Today I had the pleasure of presenting one of my research projects to the American Association of University Women – Birmingham MI Branch. When I received the invitation to speak, I wasn’t sure what I could say that would be relevant to this intelligent and enthusiastic group of university women. When I have been asked to speak on women and cars in the past, the invitation has most often come from a group of auto historians or car enthusiasts – a natural audience for the type of work I do. So I wondered how I could make my research relevant to the AAUW – an organization of women focused on advancing gender equity in education and the workplace. However, when I discovered where the luncheon was to take place, I decided to speak on a topic that has relevance to the location – The Iroquois Club – as well as to women working toward gender equity, albeit in a rather unusual way.

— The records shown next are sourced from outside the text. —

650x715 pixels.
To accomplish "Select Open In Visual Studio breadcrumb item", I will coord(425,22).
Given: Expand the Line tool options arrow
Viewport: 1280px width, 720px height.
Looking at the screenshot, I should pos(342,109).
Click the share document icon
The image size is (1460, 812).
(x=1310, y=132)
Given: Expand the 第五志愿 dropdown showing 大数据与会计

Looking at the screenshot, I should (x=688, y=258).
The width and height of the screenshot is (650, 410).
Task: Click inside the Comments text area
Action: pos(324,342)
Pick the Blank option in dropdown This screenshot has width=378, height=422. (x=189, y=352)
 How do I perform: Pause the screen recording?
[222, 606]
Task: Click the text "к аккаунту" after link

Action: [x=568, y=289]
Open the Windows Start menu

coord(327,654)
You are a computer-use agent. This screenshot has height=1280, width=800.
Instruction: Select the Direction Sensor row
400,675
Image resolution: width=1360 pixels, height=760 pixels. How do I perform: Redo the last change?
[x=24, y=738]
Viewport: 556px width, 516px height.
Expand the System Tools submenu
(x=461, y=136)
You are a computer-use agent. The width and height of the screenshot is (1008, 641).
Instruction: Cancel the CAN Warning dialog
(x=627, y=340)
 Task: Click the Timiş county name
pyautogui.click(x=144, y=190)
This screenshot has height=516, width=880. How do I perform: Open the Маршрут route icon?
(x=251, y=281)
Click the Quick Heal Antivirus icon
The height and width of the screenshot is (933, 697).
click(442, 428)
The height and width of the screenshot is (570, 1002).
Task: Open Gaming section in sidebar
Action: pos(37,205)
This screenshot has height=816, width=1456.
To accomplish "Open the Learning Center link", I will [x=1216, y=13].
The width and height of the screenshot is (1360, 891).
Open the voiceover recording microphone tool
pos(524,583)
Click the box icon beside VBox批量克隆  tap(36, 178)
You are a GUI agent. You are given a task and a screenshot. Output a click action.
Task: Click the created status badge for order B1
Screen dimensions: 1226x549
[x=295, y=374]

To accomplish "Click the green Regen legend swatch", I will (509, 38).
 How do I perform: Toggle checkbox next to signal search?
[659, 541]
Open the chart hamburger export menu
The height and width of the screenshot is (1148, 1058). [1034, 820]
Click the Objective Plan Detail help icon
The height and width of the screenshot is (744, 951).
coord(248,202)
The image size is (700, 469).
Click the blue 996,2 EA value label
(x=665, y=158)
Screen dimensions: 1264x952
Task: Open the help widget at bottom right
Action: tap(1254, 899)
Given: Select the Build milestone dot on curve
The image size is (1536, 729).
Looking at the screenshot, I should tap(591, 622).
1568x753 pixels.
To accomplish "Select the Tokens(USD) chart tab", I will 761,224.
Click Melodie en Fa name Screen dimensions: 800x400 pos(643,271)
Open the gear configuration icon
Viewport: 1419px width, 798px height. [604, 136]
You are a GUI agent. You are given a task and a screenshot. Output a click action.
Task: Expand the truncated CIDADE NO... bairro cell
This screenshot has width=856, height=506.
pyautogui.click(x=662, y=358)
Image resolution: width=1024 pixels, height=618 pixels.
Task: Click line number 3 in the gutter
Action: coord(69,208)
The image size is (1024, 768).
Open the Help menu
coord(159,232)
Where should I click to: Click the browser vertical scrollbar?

As it turns out, The Iroquois Club is located on Woodward Avenue and Square Lake Road in Bloomfield Hills, Michigan, an intersection that played an important role in automotive history. While many recognize Woodward Avenue as the site of the annual Dream Cruise – the world’s largest one day automotive event – this very stretch of highway was instrumental in the development of the American muscle car, a category of vehicle that ruled the roads during the 1960s and early 1970s and is the inspiration for the celebration of car culture that ties up traffic on Woodward Avenue every year. Since this research project builds on muscle car history to incorporate women’s current participation in muscle car culture, the topic of women enthusiasts of American muscle cars seemed fitting for a Birmingham/Bloomfield Hills based organization of university women.
In terms of the AAUW goal of equity for women and girls through advocacy, education, and research, the research touches on those concerns in rather unique and perhaps surprising ways. One of the goals in all of my research – including women and muscle cars – is to emphasize how women’s participation in masculine car cultures can create female interest in historically male dominated occupations and can also, in fact, serve as a stimulus to future roles and careers in the auto industry and other autocentric environments. And what this project also examines is how women involved in automobile cultures develop unique and inventive strategies to create a sense of gender equity in environments that are overwhelmingly conservative in ideology and practice. As I argued, the working-from-within methods employed by muscle car owning women can be applied to not only car cultures, but to any historically male dominated location.
The women in attendance acknowledged the connections I established between my own work and that of the AAUW and seemed responsive to the presentation, asking good questions and talking to me about their own automotive experiences afterward. I even sold a few books, which makes me hopeful that I have made a connection with the audience in some way. Although I am not a natural speaker and am always nervous before these types of events, the women were warm, welcoming, and enthusiastic. It was both an honor and a pleasure to speak with them today.